• **YOUR GOAL**
Exclude the pictures. Transcribe, exactly as written, the lines from the one with "Task: Click the" through the end of the entries below.

• **Stored data entries**
⟨

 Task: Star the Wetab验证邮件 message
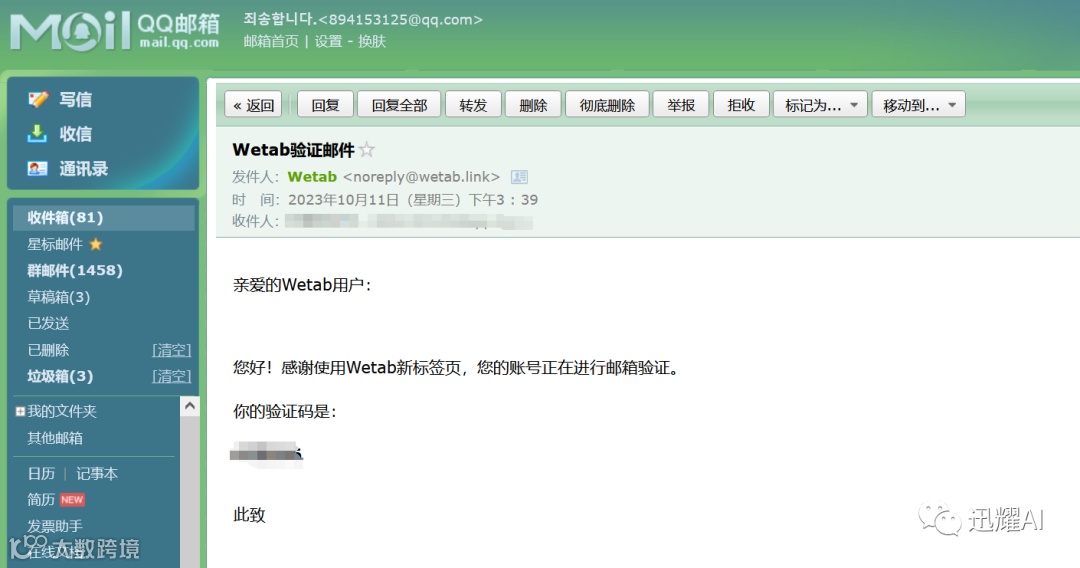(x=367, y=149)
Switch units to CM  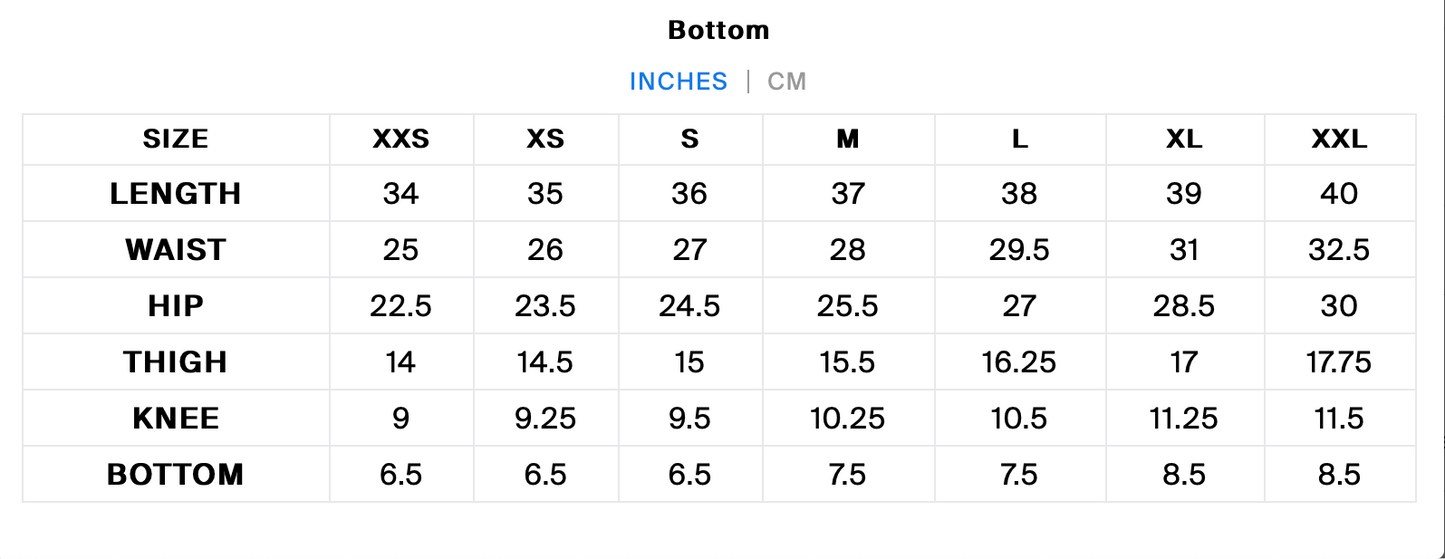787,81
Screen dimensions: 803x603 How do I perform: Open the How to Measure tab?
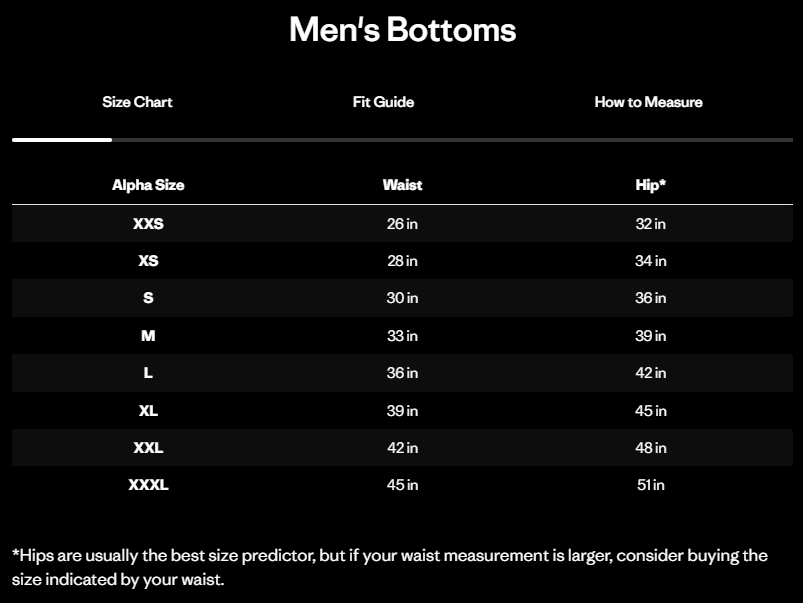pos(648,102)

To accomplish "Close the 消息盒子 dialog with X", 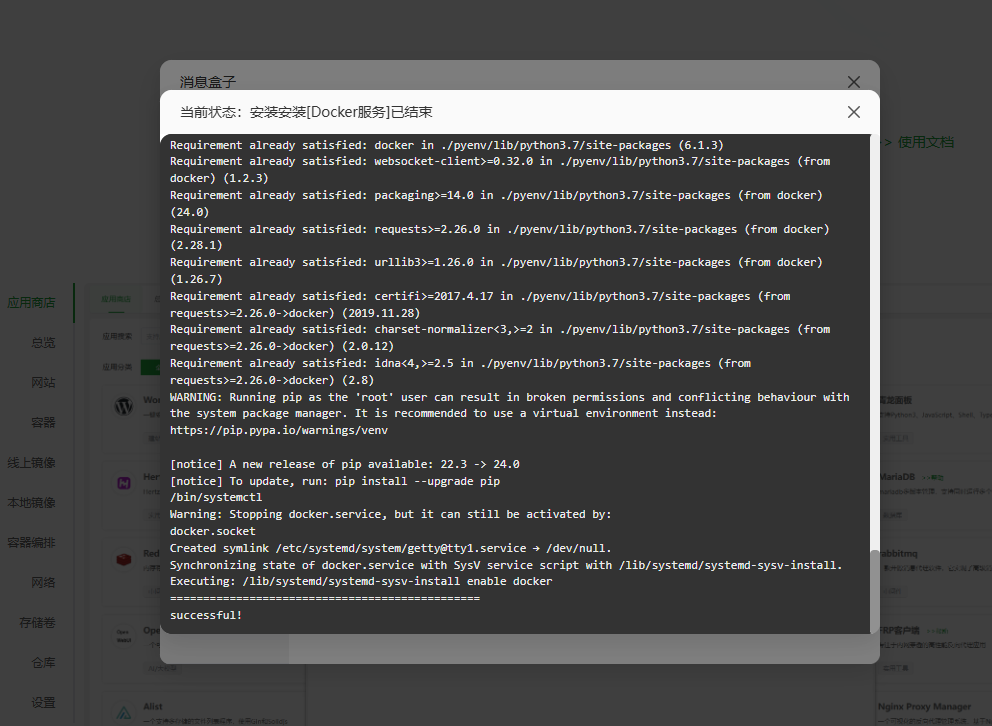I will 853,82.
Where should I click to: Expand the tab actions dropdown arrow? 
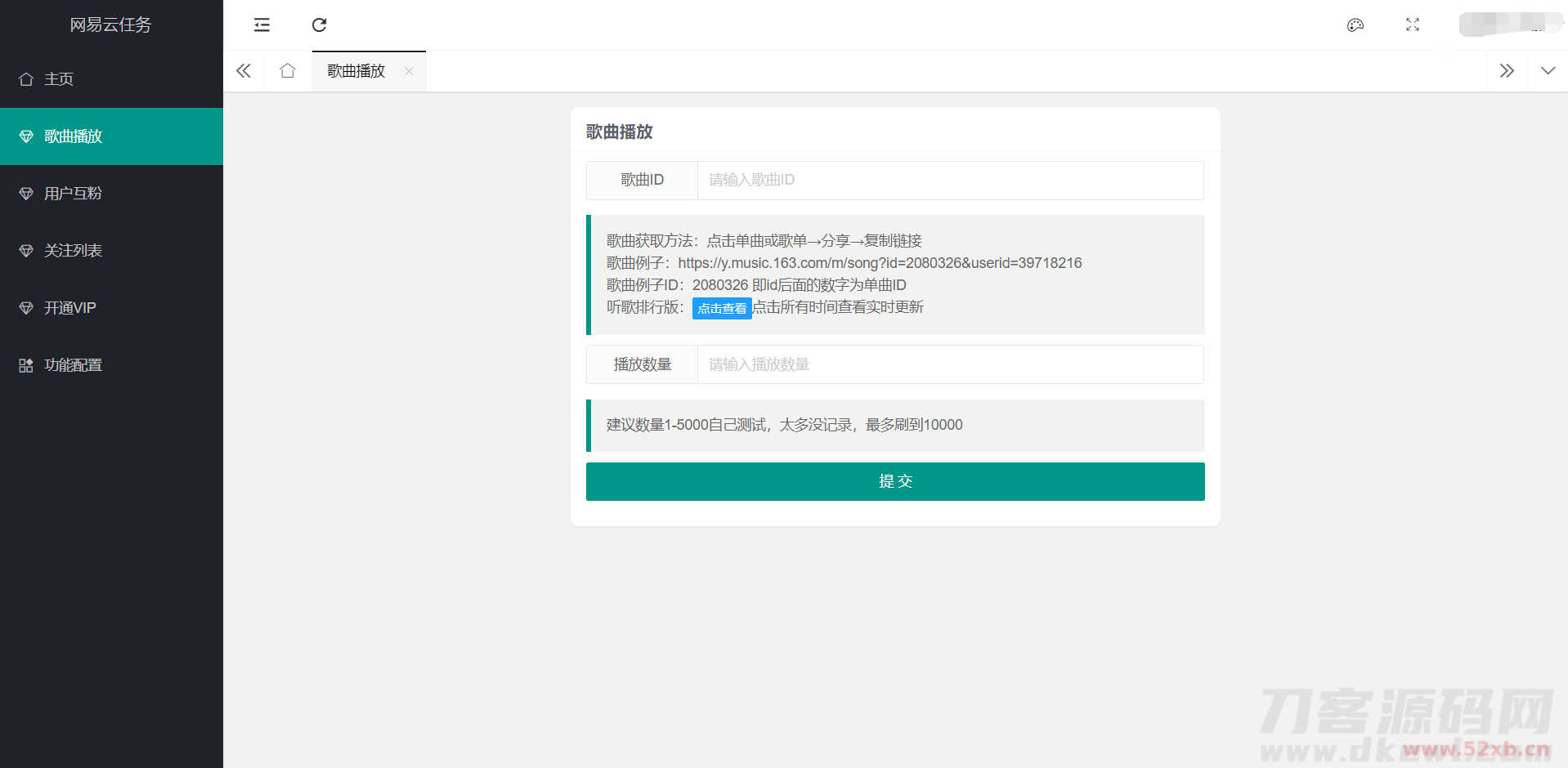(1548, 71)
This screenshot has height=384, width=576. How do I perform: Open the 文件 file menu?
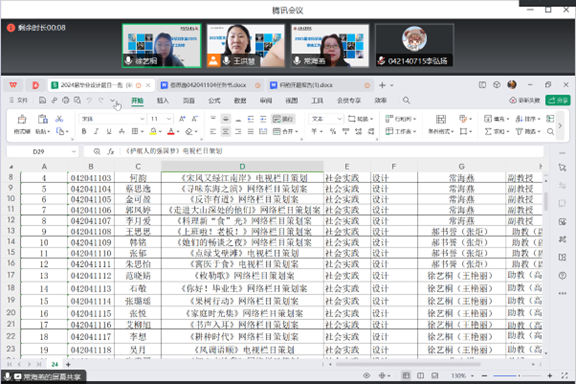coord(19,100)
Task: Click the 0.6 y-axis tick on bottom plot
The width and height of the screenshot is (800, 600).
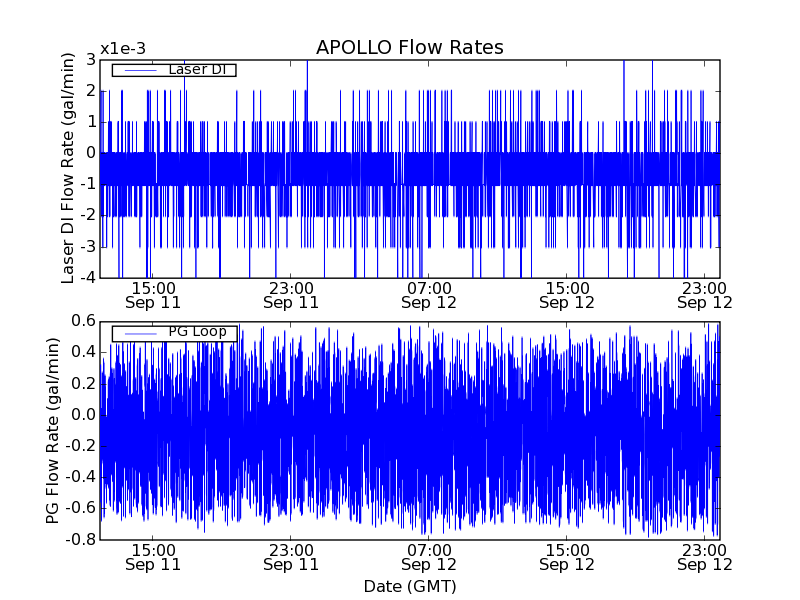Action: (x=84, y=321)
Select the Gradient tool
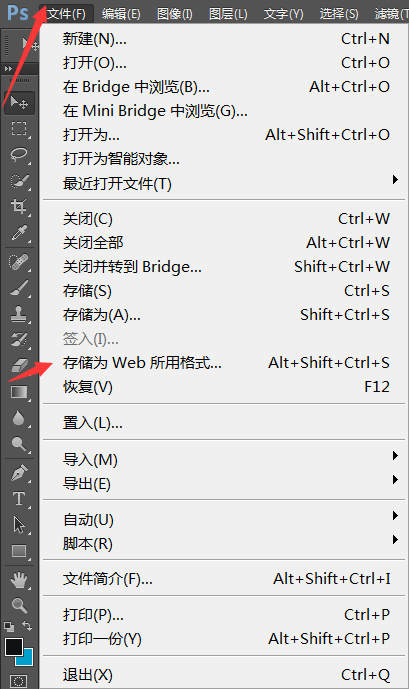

⟩

• **EXERCISE OUTPUT**
Task: Click the 0.6 y-axis tick on bottom plot
The width and height of the screenshot is (800, 600).
Action: (x=84, y=321)
Select the Gradient tool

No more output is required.